Considerations for Congress

The Supreme Court could reach a few possible outcomes in Braidwood. The Court, for instance, could affirm the Fifth Circuit and hold that PHSA Section 2713's preventive services coverage requirements based on Task Force recommendations violate the Appointments Clause and that the violation cannot be cured without further legislative action by Congress. Such a holding may render the relevant portion of Section 2713 unenforceable, meaning that private health plans and insurers would not be obligated to cover Task-Force-recommended benefits without cost-sharing, although insurers could continue to provide such benefits voluntarily or potentially in accordance with any applicable state law requirements. Alternatively, the Court could find an Appointments Clause violation, but determine that the violation could be cured. The Court could find, for instance, that the Secretary may promulgate regulations under PHSA Section 2792 to prescribe a process for reviewing and modifying coverage requirements based on Task Force recommendations and remand the matter to HHS accordingly.
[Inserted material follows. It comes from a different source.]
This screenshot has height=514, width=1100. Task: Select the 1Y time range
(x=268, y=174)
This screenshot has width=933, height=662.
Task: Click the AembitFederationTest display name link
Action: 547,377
It is also possible that the Court could adopt the government's argument and find that there is no Appointments Clause violation because Task Force members are adequately supervised and controlled by the HHS Secretary. Such a decision may address the degree to which the HHS Secretary may exercise such control over the Task Force and the recommendation process. One possible way to characterize the Task Force's recommendations is that they serve two distinct purposes: (1) the entirety of the recommendations covering all five letter grades are intended to provide nonbinding guidance to a broad audience, including the health care community, policymakers, and community organizations, regarding whether and to whom certain clinical preventive services should be offered; and (2) a subset of those recommendations—that is, services rated "A" and "B"—are also legally binding coverage requirements on private health plans and issuers. Under the government's view of the relationship between the HHS Secretary and the Task Force, the Secretary's control of Task Force members would appear to apply throughout the recommendation development process, from the consideration of proposals to the making of final recommendations. If so, the Secretary's control may potentially affect both the binding and nonbinding aspects of the Task Force's work.

Congress, to the extent it determines appropriate, may consider various legislative actions that may affect or respond to any potential outcome in Braidwood case. For instance, federal lawmakers could clarify in PHSA Section 2713 whether the HHS Secretary is authorized to review and modify coverage requirements based on Task Force recommendations. Congress could also clarify the manner of Task Force members' appointment and removal, and the process by which their recommendations may be used for different purposes.